In 2004, at age 64, Fredericks scaled Mount Kilimanjaro for the first time. She was joined by 12 other Canadians. “It was spiritually fulfilling, emotionally draining and physically exhausting,” she says. Fredericks has led climbing expeditions to Mount Kilimanjaro each year since, raising more than $800,000. This year’s climb is planned for September 7 to 21.
The first ascent taught Fredericks much about herself and her fellow climbers, as well as the guides and porters who worked for them. “They had dreams and aspirations that were no different from any Canadian,” she points out. “Dreams of getting a good education and finding a good job.”
Fredericks had similar dreams when she was a young factory worker in South Africa. Her favourite pastime was travelling on jungle and mountain expeditions to neighbouring countries. On one expedition in Kenya, she met a sociology professor from Saskatchewan, Edwin Fowlers, who had contracted malaria. Fredericks left the expedition to nurse Fowlers back to health. “I learned all about Canada in his tent,” she recounts.
The appreciative professor offered to sponsor Fredericks’s high school education in Canada. Four years later, Fredericks arrived in Montreal en route to Saskatchewan. She quickly fell in love with the city and decided to make it her home. She would later study Library Science and Sociology—and learn English—at Concordia.
“The dual French and English culture of Montreal is so much like the culture of South Africa: Afrikaans and English,” Fredericks says. She boasts 15 different ethnic groups in her background. “Pick whatever you like. But I like to be known as a Métis of South Africa.”

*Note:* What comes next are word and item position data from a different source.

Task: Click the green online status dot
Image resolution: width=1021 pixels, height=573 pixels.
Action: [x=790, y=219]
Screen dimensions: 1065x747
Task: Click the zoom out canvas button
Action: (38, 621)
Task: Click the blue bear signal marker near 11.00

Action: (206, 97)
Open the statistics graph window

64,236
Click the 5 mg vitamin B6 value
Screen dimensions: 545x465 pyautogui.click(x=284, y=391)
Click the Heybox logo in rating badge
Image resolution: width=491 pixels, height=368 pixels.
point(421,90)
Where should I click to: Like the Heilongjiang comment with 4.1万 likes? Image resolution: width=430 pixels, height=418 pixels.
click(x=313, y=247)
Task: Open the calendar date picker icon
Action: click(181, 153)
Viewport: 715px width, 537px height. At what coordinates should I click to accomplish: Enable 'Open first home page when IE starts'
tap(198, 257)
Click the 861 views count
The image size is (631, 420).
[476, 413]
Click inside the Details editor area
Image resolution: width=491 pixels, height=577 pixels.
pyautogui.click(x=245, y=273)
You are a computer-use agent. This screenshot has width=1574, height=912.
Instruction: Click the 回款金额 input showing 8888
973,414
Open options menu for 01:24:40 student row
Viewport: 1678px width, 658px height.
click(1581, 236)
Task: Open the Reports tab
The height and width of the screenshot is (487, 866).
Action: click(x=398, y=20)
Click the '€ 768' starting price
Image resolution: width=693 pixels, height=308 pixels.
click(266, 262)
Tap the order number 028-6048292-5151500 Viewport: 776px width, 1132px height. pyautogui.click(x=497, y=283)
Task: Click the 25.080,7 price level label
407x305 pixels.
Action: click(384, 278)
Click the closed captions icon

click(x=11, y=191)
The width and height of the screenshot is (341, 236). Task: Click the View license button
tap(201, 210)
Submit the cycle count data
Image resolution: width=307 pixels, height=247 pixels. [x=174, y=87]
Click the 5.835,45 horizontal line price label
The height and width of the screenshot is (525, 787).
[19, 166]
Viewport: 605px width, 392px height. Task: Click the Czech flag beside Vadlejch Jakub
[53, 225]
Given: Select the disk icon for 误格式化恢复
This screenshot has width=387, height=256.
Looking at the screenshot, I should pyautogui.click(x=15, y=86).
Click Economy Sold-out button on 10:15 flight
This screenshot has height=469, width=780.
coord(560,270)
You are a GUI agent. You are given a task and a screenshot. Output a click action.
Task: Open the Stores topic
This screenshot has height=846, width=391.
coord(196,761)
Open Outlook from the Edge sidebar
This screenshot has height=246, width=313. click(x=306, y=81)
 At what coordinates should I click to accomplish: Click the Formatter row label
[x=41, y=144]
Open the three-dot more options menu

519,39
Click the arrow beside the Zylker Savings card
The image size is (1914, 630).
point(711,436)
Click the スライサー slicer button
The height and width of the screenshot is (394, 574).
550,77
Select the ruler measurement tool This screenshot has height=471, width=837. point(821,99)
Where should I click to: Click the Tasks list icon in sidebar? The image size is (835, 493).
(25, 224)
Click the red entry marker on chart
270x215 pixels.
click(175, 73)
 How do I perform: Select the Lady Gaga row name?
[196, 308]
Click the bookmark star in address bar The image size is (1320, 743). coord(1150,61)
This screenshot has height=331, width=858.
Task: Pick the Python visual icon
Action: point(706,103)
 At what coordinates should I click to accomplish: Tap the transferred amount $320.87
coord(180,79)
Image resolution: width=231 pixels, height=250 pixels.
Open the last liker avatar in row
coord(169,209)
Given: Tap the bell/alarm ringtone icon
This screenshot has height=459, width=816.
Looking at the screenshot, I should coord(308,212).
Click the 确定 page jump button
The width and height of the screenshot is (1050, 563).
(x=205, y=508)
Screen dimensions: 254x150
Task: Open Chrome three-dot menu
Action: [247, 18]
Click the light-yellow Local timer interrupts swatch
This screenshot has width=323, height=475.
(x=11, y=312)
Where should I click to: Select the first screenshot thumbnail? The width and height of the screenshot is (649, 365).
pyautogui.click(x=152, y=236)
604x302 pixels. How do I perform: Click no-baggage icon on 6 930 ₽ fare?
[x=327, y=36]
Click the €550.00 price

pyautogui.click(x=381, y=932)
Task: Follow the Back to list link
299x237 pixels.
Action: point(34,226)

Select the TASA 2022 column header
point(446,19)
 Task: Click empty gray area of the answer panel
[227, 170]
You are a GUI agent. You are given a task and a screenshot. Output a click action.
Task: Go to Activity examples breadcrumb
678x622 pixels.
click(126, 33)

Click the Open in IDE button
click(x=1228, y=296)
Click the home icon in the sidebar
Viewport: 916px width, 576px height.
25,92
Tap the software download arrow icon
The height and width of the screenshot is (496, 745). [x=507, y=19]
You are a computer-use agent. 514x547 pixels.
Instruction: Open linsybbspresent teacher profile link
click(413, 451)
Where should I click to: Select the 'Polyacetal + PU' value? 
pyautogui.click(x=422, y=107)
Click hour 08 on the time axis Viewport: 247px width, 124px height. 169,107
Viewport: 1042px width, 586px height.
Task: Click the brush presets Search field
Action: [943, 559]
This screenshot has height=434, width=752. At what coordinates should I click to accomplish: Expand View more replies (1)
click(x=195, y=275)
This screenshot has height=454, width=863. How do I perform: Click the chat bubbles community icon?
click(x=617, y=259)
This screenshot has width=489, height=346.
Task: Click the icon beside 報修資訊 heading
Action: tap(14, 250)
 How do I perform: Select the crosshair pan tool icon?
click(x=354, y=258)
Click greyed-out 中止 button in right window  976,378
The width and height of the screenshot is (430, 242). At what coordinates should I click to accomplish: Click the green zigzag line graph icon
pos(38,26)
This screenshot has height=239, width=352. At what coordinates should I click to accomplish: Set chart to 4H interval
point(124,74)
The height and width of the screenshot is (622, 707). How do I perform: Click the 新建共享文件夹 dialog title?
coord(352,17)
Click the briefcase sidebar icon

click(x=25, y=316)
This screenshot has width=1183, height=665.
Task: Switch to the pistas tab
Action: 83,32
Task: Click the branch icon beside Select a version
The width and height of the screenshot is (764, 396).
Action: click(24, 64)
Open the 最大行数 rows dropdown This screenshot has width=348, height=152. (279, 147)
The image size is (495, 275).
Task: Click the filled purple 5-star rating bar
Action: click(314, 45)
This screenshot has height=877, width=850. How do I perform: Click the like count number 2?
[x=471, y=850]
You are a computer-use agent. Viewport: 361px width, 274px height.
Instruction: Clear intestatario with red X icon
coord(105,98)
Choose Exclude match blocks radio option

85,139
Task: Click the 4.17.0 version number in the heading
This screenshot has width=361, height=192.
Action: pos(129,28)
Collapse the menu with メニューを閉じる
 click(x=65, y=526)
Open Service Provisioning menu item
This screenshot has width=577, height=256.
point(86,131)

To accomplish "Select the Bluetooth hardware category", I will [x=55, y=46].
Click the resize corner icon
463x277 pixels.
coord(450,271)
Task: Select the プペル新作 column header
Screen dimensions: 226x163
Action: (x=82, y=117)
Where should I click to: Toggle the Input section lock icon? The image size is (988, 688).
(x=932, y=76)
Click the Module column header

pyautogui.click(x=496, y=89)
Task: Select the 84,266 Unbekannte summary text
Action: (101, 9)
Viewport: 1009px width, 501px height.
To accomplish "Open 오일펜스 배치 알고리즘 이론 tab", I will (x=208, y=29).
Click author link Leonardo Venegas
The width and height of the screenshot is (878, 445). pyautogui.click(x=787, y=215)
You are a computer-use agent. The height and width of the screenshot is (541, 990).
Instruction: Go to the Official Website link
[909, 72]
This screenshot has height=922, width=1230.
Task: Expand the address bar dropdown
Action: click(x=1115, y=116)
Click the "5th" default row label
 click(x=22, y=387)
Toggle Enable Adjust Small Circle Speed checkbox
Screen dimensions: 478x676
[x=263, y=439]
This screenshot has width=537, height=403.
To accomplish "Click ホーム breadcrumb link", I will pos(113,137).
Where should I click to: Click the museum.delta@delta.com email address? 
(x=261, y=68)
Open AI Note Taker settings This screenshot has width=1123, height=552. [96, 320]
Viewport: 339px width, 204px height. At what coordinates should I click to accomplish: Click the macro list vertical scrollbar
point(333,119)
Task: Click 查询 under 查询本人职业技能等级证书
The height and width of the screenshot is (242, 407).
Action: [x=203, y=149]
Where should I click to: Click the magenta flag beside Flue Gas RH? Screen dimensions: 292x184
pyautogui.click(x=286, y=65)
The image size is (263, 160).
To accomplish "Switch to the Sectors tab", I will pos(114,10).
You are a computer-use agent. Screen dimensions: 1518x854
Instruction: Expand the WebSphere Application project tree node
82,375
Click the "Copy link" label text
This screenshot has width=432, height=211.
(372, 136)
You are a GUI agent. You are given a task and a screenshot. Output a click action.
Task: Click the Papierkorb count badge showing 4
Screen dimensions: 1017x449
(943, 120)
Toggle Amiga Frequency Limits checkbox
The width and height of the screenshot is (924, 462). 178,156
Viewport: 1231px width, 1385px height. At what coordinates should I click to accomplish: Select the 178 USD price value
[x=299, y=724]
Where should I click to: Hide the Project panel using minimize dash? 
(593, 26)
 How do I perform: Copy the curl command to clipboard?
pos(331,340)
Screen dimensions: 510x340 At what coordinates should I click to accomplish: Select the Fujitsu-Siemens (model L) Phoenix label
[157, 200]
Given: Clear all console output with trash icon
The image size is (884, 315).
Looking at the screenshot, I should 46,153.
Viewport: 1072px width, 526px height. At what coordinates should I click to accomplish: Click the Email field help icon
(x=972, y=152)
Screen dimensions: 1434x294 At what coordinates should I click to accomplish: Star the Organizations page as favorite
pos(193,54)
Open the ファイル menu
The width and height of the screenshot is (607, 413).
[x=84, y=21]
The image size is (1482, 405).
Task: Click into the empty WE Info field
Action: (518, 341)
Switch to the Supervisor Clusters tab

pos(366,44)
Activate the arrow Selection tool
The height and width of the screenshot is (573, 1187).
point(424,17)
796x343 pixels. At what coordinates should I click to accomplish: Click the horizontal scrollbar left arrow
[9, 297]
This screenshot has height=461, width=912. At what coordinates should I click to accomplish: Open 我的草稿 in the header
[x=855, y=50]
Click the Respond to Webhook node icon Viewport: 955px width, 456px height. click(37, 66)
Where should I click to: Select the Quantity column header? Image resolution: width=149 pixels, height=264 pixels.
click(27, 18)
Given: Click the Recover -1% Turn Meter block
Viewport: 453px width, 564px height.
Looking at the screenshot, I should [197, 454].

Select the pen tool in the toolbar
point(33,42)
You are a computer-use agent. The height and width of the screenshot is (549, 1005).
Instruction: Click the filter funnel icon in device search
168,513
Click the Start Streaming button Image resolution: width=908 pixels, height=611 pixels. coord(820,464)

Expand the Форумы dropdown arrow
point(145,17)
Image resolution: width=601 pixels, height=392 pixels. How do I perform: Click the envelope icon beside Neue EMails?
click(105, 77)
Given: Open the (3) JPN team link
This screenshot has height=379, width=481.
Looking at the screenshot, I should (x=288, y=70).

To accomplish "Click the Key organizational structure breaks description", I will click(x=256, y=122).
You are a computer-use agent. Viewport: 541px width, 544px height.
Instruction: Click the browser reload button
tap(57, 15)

In 1988, Fredericks founded Zerf Productions, a non-profit organization that produces African-themed documentaries and live performances to raise awareness and money for humanitarian causes. This June, Zerf Productions showcased Mrembo Dance, an African fashion show and musical extravaganza featuring child singers from Tanzania. The Montreal show raised funds to drill a well for an orphanage near Mount Kilimanjaro.
Fredericks says she has strengthened her ties with the mothers and children of Africa because of the promise she made to the late Professor Fowlers. “He said I must return to Africa and share my education with my people. My work in Africa is a way of honouring my Canadian mentor,” she says. “It is because of him that I am a graduate of Concordia. I believe it’s a dream come true.”